The New York City Department of Education (NYC DOE) recently released its annual data report on school discipline for the 2017-2018 school year. Following a trend of three consecutive years since data have been reported, Black and Latinx New York City public school students were once again disproportionately suspended last school year. Despite comprising 67 percent of the NYC student population, Black and Latinx students were issued almost 90 percent of all superintendent suspensions during the 2017-18 school year. A superintendent suspension is issued for serious behaviors and can be for a period of up to 180 days, with a mandatory minimum of five days. With the current disciplinary policies, students in New York City can be suspended for up to an entire academic school year, 180 days. This punitive discipline policy with racially disproportionate effects is not unique to New York City. Students throughout the US share similar disproportionate disciplinary outcomes due to racialized experiences.
The current NYC DOE discipline policies harshly punish and criminalize Black and Latinx students for behaviors not deemed appropriate. Given the alarming number of Black and Latinx children who are handed down a superintendent suspension in one school year, the conversation around the intersection of education and school discipline is one that must include race.
Dr. Gloria Ladson-Billings crafted the often-cited understanding of culturally responsive education (CRE) in the context of Black students. Many of CRE’s tenets focus on students’ cultures as central to their educational process and teachers’ pedagogical process; they highlight inclusivity in all aspects of education, not just pedagogy. CRE also includes ways of learning, positive community and family engagement, student-centered learning, and a reshaping of the curriculum to incorporate a purposeful inclusion of students’ backgrounds. Moreover, it includes a shift in educators’ and administrators’ mindsets.
In the context of discipline policies, cultural responsiveness can manifest in an overhaul of classroom and schoolwide rules that currently contribute to the high rates of suspension for Black and Latinx students. By dismantling the power structure between educator and student (which includes interrogating the lopsidedness of an overwhelmingly white and female American teaching force compared to a predominantly Black and Latinx student population) and allowing students to be participatory in the development and execution of disciplinary policies, schools could vastly shift the narrative for many of the NYC students who face high rates of suspension. Some schools have already begun this process, creating restorative circles and review boards comprised of students and administrators that examine infractions before deciding on a punishment.

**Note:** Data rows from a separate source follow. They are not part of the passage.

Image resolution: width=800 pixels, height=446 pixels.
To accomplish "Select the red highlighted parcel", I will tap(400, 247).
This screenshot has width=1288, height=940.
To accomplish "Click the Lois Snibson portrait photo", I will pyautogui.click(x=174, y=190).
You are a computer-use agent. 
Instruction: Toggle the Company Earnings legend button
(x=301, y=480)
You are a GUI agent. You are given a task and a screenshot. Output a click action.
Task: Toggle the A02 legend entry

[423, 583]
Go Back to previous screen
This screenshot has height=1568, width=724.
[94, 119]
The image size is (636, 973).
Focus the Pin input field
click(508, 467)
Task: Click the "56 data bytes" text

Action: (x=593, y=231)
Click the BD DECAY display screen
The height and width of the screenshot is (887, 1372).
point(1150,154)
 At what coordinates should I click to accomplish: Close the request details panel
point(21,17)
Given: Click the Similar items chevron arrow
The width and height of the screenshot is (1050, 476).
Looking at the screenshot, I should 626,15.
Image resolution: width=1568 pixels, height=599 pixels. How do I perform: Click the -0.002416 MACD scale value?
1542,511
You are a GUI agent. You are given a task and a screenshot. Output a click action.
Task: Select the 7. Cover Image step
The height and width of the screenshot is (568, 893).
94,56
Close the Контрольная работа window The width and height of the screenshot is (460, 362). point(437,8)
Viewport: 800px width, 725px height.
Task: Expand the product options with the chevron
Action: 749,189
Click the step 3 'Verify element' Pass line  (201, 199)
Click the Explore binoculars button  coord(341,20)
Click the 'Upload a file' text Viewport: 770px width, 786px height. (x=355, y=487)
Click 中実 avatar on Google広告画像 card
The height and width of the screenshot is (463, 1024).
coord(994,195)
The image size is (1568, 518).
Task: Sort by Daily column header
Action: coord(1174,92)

However, this is not a practice that is implemented throughout the city.
Many NYC public schools craft and execute discipline policies from a deficit-based perspective, believing that students need to be corrected in some way or their skills and behaviors need to be altered to conform to societal norms. This mindset results in continued racial disproportionality. Educators’ mindsets and actions should use an asset-based lens. Asset-based thinking understands that the cultures and behaviors of marginalized communities, in this case, Black and Latinx students, are strengths to be championed.
However, CRE alone is not a panacea for the racial disproportionality in discipline outcomes that have been systemically and historically rampant in New York City schools. CRE cannot and will not serve as a cure-all for the institutional racism that Black and Latinx students currently face in their schools. Additional work, such as educators engaging in self-examination to find and address implicit biases that may contribute to these outcomes, must be done.
Viewing the table above through a CRE lens, New York City Black and Latinx students attend school in environments that severely criminalize them. Every time their actions don’t align with a, sometimes overly subjective, school code of conduct, they are heavily penalized with the issuance of a suspension. With a superintendent suspension, there is little room for second chances. You may miss an entire school year. You may miss 180 days of peer engagement, social development opportunities, and moments of connectedness with teachers. What are we teaching our Black and Latinx students with the looming threat of the superintendent suspension? For what futures are we preparing them?